A inclusão do depoimento de Miriam foi requerida pela defesa de Jairo Souza Santos Júnior, conhecido como Dr. Jairinho, que responde como réu no processo. Jairinho, ex-vereador, é acusado de ser o autor da morte de Henry Borel.
Outra acusada no caso é Monique Medeiros da Costa e Silva de Almeida, mãe de Henry e ex-companheira de Jairinho. Ela será julgada sob as acusações de homicídio por omissão, tortura e coação.

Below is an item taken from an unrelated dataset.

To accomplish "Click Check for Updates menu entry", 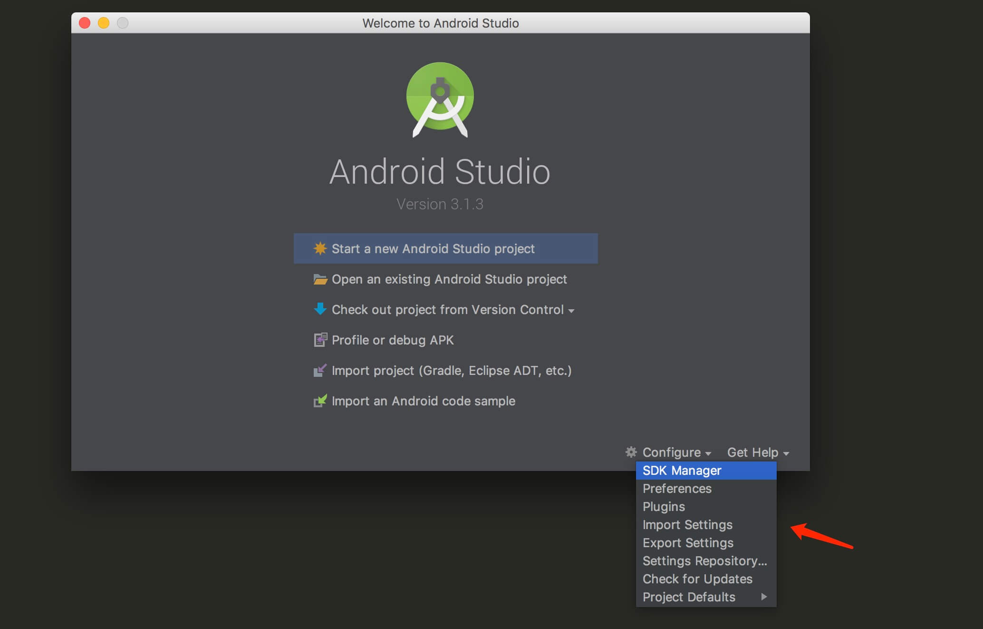I will pos(697,579).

A decisão da 7ª Câmara Criminal foi tomada em sessão realizada na terça-feira, dia 28. Todos os magistrados seguiram o entendimento do relator, desembargador Joaquim Domingos de Almeida Neto, que já havia concedido, em 1º de abril, uma liminar autorizando o depoimento da testemunha.
Anteriormente, a 2ª Vara Criminal da Capital havia negado o pedido da defesa de Jairinho para que Miriam depusesse, classificando o depoimento como uma prova irrelevante e inadequada ao processo.

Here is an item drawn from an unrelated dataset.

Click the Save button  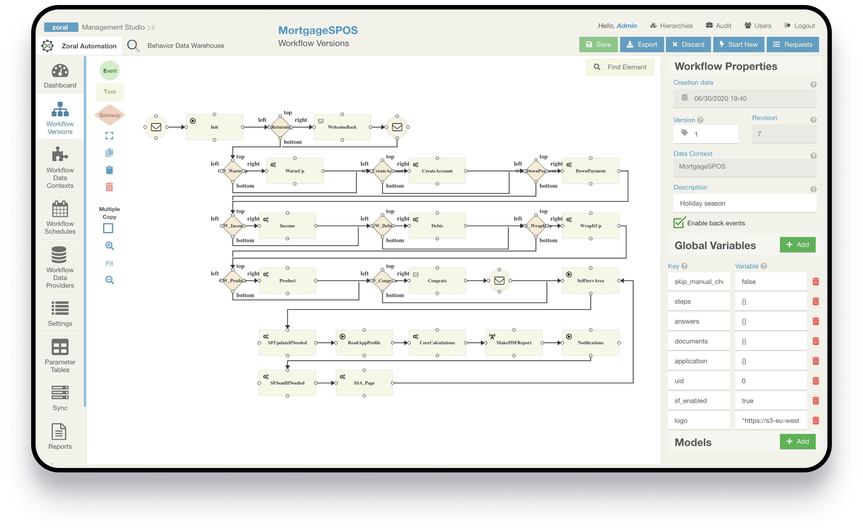click(598, 45)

A decisão do juízo levou em consideração as manifestações contrárias do Ministério Público do Rio de Janeiro e do assistente de acusação de Leniel Borel, ambos contrários à oitiva da testemunha.
O relator, ao conceder a liminar e reinserir Miriam no rol de testemunhas, manteve sua posição ao analisar o mérito do pedido:
“Voto no sentido de conceder a ordem, para consolidar a liminar antes deferida”.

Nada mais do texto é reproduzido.